■ **PASSAGE TO READ**:

Joe Seer /

Birth Name: Gerald Maxwell Rivera

Place of Birth: Brooklyn, New York City, New York, U.S.

Date of Birth: May 23, 1973

*Puerto Rican (father)
*Haitian (mother)

Maxwell is an American musician, singer, songwriter, and record producer. Maxwell, along with D’Angelo and Erykah Badu, founded the neo soul movement in the 1990s. He is also known as Musze, Muze, X’Mosque, and Mennard.

Maxwell has stated:

I’m from Brooklyn, New York… My family is from the West Indies: My mother is from Haiti and my father is Puerto Rican.


Curious about ethnicity

25 Responses

  1. Loveshowers says:

    Yes , all should be proud of their ancestry & accomplishments!

  2. KissOfDanger says:

    100% sexy.

  3. joanne says:

    I don’t understand when you say someone is Cuban or Puerto-Rican descent. These are not races or ethnicities, these are either the country of their ancestral origin or their birthplace. Someone from Cuba or Puerto Rico can either be white, black or asian, what is so hard for Americans to understand. Someone cannot be Scottish, Irish,Italian and German – this means that they are Caucasian but that their ancestors came from these places. People are either black, white, asian or variants of these races. Please !

[Saved data entries]
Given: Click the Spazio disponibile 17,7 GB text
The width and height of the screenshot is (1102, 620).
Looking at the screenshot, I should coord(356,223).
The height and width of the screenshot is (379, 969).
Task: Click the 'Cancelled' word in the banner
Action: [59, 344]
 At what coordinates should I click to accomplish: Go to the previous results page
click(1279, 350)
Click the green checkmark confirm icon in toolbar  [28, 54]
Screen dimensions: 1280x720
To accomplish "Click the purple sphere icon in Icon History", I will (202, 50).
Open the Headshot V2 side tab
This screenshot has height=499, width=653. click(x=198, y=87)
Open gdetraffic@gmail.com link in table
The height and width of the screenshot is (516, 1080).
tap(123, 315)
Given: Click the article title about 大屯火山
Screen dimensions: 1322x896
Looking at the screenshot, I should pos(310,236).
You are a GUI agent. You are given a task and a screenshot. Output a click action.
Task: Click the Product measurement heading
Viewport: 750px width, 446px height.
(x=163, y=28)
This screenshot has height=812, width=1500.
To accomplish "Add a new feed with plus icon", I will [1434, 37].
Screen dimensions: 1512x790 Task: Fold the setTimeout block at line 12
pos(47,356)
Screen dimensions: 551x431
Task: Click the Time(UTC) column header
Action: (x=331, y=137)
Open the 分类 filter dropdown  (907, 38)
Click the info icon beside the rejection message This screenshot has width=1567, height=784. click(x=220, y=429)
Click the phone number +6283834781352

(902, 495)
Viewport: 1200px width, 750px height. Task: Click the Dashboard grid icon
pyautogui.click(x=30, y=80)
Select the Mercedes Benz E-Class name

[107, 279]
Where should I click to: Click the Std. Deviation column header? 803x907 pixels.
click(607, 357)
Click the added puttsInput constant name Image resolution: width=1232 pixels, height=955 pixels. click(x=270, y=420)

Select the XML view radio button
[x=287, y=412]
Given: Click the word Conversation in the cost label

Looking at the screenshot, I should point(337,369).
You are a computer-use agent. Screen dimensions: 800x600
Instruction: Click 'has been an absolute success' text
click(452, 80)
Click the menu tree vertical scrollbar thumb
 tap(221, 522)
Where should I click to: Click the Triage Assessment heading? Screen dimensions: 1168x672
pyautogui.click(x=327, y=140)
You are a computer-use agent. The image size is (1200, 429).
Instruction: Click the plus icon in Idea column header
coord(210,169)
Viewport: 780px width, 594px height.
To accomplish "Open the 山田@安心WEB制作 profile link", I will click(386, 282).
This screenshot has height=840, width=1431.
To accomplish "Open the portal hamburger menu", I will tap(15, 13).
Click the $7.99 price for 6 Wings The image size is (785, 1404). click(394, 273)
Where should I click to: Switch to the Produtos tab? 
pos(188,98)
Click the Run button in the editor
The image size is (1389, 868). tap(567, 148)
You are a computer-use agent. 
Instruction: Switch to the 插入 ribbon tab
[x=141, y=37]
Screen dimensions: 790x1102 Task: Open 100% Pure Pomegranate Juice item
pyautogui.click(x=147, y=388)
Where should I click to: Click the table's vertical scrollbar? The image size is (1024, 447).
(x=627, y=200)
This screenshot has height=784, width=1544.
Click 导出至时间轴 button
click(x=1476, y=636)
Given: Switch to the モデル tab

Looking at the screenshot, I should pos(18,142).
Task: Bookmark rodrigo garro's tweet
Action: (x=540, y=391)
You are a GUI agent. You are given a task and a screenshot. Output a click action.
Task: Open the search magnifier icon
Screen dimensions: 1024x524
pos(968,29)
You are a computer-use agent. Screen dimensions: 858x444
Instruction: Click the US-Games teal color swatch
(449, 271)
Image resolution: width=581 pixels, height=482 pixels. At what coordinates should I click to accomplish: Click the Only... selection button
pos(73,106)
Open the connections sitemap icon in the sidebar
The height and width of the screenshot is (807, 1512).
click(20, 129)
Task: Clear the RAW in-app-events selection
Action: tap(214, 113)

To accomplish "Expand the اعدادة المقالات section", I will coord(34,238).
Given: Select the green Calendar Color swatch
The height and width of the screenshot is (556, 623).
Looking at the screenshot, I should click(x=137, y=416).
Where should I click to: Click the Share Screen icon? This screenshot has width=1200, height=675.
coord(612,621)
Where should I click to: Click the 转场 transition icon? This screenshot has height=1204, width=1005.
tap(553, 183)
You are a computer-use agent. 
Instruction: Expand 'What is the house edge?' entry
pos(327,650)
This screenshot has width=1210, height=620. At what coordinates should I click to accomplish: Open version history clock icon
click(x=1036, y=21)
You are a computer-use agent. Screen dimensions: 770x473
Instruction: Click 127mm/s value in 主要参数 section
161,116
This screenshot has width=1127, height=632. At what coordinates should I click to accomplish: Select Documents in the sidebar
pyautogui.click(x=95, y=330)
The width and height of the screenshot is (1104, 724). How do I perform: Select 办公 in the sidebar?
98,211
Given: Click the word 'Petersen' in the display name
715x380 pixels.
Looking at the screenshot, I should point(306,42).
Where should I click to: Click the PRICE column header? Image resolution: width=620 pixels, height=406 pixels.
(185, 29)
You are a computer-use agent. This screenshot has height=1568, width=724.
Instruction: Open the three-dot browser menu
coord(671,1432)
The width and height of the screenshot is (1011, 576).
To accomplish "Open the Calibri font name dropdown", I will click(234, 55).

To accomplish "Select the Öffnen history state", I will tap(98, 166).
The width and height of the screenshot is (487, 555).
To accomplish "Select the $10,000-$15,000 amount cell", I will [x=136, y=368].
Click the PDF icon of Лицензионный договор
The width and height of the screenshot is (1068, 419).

■ **STATED TASK**:
In the Maxwell profile page, what reason does the commenter joanne give for saying that Cuban or Puerto Rican descent is not a race or ethnicity? Answer in one to three sentences.

■ **EXERCISE RESPONSE**:
Joanne says these terms name only the country of a person's ancestral origin or birthplace. Someone from Cuba or Puerto Rico can be white, black, or Asian.